METHODS:OBJECTIVE:Reducing pain is one of the main health priorities for children and young people with juvenile idiopathic arthritis (JIA); however, some studies indicate that pain is not routinely assessed in this patient group. The aim of this study was to explore health care professionals' (HCPs) beliefs about the role of pain and the prioritization of its assessment in children and young people with JIA. METHODS:Semi-structured interviews were conducted with HCPs who manage children and young people with JIA in the UK (including consultant and trainee pediatric rheumatologists, nurses, physical therapists, and occupational therapists). Data were analyzed qualitatively following a framework analysis approach. RESULTS:Twenty-one HCPs participated.
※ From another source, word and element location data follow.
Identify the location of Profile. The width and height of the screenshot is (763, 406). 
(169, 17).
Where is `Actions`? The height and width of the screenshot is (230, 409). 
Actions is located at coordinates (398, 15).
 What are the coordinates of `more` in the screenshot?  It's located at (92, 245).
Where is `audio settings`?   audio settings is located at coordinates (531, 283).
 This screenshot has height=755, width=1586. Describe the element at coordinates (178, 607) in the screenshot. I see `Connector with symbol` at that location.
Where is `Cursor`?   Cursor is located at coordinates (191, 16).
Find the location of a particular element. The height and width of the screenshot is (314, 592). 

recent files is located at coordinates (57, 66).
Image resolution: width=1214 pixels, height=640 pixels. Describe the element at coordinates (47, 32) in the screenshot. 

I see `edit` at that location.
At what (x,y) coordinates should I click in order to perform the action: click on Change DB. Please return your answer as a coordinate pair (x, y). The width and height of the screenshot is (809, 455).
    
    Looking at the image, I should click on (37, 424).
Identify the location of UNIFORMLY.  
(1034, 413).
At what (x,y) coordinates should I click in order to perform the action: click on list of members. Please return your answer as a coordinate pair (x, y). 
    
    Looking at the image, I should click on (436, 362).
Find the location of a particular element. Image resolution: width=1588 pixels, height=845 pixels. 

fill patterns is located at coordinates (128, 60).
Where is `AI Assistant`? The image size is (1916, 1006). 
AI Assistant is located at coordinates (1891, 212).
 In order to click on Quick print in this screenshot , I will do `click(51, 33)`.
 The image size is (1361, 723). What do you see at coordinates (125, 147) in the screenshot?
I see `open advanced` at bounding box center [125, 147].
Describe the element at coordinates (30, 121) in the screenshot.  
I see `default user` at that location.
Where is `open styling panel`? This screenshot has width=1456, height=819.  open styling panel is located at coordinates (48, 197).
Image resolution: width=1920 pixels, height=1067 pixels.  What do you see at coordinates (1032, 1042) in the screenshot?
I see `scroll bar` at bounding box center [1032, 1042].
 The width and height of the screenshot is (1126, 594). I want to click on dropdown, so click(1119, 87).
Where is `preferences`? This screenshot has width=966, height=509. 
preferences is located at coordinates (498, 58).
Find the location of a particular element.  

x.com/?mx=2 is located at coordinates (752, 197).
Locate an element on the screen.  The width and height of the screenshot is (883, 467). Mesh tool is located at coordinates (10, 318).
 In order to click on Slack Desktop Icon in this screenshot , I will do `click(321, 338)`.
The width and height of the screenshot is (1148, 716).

Analyses of the data identified 6 themes, including lack of training and low confidence in pain assessment, reluctance to engage in pain discussions, low prioritization of pain assessment, specific beliefs about the nature of pain in JIA, treatment of pain in JIA, and undervaluing pain reports. Assessment of pain symptoms was regarded as a low priority and some HCPs actively avoided conversations about pain. CONCLUSION:These findings indicate that the assessment of pain in children and young people with JIA may be limited by knowledge, skills, and attitudinal factors. HCPs' accounts of their beliefs about pain in JIA and their low prioritization of pain in clinical practice suggest that a shift in perceptions about pain management may be helpful for professionals managing children and young people with this condition.